• [TEXT SHOWN]:
===
More good news: Spain's
unemployment fell in November, taking the current rate down to a mere
23.7%. Some, at least, of this is down to foreigners (for which read
South Americans) going home because they can't get the work they got
easily back in the boom years.
I cited yesterday a
couple of examples of the Spanish government coming to the aid of
companies that feel they're facing 'unfair' competition. A third is
the newspaper industry, needed as an ally ahead of the 2015
elections. As of January, news aggregators such as Google will be
heavily charged for publishing on the net articles from said
newspapers. Google's reaction to this 'Google tax' has been to end their service as of Dec. 16. This, they say, will deny the papers
the advertising revenue generated by readers sent by them to the
original articles. As of now, I believe I
won't be fined for citing articles in this blog but who knows?
Toying with taking out
a Mercadona credit card, I took a look at the application form.
Needless to say, it sought for a lot of personal information,
including my ID number. It also asked what occupation category I fell into but I was disappointed to find these included Housewife but not
Househusband. Best of all, it asked for the cause of any pension I
might have. Which left me rather dumbfounded. So I decided to give it
a miss.
I've read a couple of
articles recently on the more-imminent-than-ever demise of the EU, at
least in its current form. One of these is pasted below, from Peter
Oborne. Search 'Ambrose' for one or two more.
Finally . . . Looking
through an old notebook, I found these plays on the words Google. I
don't think I've listed them here before, possibly for good reason.
They relate to very specific searches:-
For adhesives: Gloogle
For nuts and bolts:
Scroogle
For boat personnel:
Croogle
For depression: Bloogle
For sample bottles:
Stoolgle
For cow stuff: Moogle
For Magic Roundabout
stuff: Doogle
For financial advice:
Froogle
For animals: Zoogle.
Doubtless you can come
up with a few yourself.
The EU
The euro is heading for
disaster - what luck for David Cameron
By Peter Oborne
As Karl Marx was one of
the earliest to point out, economics (though so much less
interesting) is far more important than politics.
Marx considered all
political events as epiphenomena. He viewed great men as blind
instruments of irresistible forces which they themselves could hardly
comprehend.
The Marxist vision of
society has been disproved many times, always at epic human cost.
===
• [SUPPLIED MATERIAL]:
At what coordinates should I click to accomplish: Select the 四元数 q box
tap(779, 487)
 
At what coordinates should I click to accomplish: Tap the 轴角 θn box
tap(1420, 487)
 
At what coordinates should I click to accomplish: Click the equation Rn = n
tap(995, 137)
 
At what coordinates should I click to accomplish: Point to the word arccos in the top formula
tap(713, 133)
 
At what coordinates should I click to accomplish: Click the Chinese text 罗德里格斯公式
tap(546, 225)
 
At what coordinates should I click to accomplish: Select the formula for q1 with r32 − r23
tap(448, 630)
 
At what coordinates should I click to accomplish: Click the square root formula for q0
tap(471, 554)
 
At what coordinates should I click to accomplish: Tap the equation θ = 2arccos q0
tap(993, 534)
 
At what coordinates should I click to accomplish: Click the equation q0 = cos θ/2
===
• [DIRECTIVES]:
1. List each piece of information the blog post says the Mercadona credit card application form asked for.
2. Reproduce all of the records above, line for line and without any changes.

• [ANSWER LIST]:
1.
- ID number
- Occupation category
- Cause of any pension

2.
At what coordinates should I click to accomplish: Select the 四元数 q box
tap(779, 487)
 
At what coordinates should I click to accomplish: Tap the 轴角 θn box
tap(1420, 487)
 
At what coordinates should I click to accomplish: Click the equation Rn = n
tap(995, 137)
 
At what coordinates should I click to accomplish: Point to the word arccos in the top formula
tap(713, 133)
 
At what coordinates should I click to accomplish: Click the Chinese text 罗德里格斯公式
tap(546, 225)
 
At what coordinates should I click to accomplish: Select the formula for q1 with r32 − r23
tap(448, 630)
 
At what coordinates should I click to accomplish: Click the square root formula for q0
tap(471, 554)
 
At what coordinates should I click to accomplish: Tap the equation θ = 2arccos q0
tap(993, 534)
 
At what coordinates should I click to accomplish: Click the equation q0 = cos θ/2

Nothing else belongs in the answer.